> Instructions to follow
Nothing but the lines from the one containing "The width and height of the screenshot is (1434, 627)." through the one containing "Given: Click Toma de datos breadcrumb link", both included, should be given again, each exactly as written below.

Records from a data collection
○ ○ ○

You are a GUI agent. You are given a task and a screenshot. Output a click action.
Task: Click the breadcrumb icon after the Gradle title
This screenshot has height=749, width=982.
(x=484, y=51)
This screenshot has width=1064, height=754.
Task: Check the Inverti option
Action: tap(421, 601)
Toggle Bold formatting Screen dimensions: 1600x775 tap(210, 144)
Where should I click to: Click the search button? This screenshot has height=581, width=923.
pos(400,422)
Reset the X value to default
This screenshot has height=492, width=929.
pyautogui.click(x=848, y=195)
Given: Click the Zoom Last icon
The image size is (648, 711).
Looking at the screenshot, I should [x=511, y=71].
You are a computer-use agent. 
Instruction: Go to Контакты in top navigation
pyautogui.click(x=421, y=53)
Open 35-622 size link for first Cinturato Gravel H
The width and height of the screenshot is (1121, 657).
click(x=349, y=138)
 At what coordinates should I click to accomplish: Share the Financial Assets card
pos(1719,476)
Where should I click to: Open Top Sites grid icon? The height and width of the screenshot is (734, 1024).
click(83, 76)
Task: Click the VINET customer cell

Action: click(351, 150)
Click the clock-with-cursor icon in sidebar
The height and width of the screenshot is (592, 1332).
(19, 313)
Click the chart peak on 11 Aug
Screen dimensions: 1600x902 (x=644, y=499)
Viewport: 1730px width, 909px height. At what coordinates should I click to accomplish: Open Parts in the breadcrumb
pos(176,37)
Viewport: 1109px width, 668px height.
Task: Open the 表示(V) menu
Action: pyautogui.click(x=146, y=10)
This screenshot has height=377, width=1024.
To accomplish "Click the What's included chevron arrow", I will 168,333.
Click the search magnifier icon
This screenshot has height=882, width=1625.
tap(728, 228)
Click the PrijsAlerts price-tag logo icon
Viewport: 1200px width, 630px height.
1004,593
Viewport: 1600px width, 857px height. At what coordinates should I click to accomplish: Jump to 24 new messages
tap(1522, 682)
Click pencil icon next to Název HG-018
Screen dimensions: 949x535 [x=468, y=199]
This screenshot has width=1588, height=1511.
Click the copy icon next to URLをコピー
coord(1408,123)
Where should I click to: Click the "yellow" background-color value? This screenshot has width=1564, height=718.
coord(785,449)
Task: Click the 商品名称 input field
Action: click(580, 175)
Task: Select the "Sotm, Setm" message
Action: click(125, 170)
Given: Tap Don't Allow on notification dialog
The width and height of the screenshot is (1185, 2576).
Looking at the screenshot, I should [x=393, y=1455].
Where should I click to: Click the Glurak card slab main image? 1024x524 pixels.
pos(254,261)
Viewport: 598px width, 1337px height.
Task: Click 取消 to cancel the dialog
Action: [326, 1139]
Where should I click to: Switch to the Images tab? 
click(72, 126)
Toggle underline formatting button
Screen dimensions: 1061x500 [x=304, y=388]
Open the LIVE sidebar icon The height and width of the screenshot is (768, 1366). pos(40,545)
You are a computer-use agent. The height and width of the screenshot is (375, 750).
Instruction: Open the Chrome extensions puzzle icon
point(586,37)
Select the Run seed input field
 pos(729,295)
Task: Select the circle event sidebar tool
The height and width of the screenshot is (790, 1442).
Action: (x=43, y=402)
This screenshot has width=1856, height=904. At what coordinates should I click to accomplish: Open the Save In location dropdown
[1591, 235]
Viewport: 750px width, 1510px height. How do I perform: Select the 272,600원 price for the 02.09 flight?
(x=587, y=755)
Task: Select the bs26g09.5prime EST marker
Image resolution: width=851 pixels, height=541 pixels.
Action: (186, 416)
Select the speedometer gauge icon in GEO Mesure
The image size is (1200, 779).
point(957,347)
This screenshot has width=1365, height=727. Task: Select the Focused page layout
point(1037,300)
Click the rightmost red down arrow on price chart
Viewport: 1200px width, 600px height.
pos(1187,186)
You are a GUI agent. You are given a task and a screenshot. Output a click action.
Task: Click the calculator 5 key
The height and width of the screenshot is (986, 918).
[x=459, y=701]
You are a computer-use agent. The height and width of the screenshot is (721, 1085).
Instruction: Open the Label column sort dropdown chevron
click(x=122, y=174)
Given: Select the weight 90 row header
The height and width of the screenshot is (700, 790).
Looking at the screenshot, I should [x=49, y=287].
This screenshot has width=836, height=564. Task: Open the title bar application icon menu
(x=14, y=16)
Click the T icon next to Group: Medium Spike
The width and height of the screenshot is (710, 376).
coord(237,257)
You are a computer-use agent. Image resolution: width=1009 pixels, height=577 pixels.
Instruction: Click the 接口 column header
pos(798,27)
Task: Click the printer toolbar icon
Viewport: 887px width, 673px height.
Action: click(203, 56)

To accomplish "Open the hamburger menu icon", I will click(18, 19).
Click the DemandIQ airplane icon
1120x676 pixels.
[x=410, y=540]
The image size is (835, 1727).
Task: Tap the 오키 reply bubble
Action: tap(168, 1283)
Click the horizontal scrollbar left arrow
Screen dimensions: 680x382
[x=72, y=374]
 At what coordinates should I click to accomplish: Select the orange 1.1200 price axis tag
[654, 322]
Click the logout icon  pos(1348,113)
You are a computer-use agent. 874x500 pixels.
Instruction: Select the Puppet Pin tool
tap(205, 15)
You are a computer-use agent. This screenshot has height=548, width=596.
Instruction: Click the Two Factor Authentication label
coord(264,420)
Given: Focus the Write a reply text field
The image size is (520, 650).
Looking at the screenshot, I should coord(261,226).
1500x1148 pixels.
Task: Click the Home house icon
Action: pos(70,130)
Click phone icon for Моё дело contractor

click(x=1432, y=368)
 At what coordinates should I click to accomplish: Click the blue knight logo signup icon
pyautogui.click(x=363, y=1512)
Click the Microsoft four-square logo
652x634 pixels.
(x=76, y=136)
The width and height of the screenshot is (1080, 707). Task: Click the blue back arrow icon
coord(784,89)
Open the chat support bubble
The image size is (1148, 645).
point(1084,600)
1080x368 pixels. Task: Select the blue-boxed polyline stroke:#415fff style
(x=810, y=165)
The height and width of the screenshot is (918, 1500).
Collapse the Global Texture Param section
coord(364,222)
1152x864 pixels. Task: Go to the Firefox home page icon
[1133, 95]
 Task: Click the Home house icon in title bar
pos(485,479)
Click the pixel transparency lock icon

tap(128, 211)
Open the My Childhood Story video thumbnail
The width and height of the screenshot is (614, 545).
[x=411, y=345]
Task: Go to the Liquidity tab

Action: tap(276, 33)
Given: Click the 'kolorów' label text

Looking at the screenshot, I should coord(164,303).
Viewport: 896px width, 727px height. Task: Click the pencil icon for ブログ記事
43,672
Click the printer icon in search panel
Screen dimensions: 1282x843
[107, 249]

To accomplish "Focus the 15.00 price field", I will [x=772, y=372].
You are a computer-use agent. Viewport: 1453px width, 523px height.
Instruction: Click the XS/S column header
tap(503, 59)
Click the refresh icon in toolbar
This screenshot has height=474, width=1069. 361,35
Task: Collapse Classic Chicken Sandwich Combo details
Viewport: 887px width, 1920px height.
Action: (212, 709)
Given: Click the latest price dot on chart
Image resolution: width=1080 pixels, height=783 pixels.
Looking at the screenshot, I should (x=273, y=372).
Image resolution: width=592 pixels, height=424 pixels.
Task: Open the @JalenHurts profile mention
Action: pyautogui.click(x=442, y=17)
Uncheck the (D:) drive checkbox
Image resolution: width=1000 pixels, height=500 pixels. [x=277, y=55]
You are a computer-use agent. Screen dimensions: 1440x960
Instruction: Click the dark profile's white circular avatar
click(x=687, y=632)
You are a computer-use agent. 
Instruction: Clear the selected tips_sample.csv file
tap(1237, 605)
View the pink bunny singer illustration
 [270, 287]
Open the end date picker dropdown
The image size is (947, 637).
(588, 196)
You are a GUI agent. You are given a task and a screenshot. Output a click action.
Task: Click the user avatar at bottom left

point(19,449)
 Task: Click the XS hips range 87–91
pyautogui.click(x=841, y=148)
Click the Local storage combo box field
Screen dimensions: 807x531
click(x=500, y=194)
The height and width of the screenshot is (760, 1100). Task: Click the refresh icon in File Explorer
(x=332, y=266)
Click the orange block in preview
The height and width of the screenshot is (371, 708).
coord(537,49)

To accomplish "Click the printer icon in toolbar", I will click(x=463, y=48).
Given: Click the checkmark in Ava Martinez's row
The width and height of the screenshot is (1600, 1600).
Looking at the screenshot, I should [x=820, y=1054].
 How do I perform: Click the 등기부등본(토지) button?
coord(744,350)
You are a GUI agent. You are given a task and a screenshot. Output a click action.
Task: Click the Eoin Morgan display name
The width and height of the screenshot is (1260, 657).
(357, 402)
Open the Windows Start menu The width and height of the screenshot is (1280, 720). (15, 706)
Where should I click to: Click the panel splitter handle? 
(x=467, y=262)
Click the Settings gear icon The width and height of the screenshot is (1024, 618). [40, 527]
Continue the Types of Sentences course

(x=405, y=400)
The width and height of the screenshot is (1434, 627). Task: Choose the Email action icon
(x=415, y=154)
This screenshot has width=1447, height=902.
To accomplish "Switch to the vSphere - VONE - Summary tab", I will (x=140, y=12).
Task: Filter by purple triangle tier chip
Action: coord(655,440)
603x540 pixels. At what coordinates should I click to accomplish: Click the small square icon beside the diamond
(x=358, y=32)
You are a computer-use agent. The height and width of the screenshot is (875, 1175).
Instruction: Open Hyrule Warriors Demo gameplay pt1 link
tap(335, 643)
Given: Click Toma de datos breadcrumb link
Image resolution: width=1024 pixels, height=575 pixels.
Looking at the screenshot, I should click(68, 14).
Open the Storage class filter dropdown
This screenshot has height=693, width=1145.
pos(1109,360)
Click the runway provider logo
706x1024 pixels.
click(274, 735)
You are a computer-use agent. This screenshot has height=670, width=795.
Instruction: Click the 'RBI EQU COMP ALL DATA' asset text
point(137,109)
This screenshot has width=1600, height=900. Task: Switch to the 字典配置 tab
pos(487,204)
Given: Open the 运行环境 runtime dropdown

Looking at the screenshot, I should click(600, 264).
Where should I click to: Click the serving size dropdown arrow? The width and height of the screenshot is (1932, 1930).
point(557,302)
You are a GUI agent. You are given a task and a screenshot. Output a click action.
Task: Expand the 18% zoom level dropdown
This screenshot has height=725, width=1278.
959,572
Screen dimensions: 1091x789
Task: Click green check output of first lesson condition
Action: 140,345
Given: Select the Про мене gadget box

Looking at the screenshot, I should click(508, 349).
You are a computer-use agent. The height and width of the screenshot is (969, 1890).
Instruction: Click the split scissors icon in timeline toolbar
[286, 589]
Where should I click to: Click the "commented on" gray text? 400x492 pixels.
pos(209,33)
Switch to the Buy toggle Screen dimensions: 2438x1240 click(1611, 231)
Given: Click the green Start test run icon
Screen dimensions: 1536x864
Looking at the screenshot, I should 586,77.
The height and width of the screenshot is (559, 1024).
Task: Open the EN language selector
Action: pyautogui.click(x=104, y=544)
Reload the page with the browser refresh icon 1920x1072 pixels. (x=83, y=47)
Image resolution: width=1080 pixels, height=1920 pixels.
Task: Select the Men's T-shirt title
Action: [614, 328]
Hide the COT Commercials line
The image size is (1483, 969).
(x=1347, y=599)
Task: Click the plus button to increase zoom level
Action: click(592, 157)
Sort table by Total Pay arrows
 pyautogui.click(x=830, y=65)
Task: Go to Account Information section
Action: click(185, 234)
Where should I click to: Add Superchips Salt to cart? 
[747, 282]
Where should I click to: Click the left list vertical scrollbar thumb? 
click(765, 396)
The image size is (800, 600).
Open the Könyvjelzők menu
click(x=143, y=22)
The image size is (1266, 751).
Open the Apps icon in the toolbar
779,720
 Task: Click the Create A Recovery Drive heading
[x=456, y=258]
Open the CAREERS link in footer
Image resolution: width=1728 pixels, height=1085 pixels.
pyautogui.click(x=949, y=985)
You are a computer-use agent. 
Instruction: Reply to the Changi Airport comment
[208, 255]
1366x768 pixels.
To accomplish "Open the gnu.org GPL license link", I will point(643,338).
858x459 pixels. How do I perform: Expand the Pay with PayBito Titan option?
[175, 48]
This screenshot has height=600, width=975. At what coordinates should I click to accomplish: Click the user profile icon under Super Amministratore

○ ○ ○

> Your solution
The width and height of the screenshot is (1434, 627). Task: Choose the Email action icon
(x=415, y=154)
This screenshot has width=1447, height=902.
To accomplish "Switch to the vSphere - VONE - Summary tab", I will (x=140, y=12).
Task: Filter by purple triangle tier chip
Action: coord(655,440)
603x540 pixels. At what coordinates should I click to accomplish: Click the small square icon beside the diamond
(x=358, y=32)
You are a computer-use agent. The height and width of the screenshot is (875, 1175).
Instruction: Open Hyrule Warriors Demo gameplay pt1 link
tap(335, 643)
Given: Click Toma de datos breadcrumb link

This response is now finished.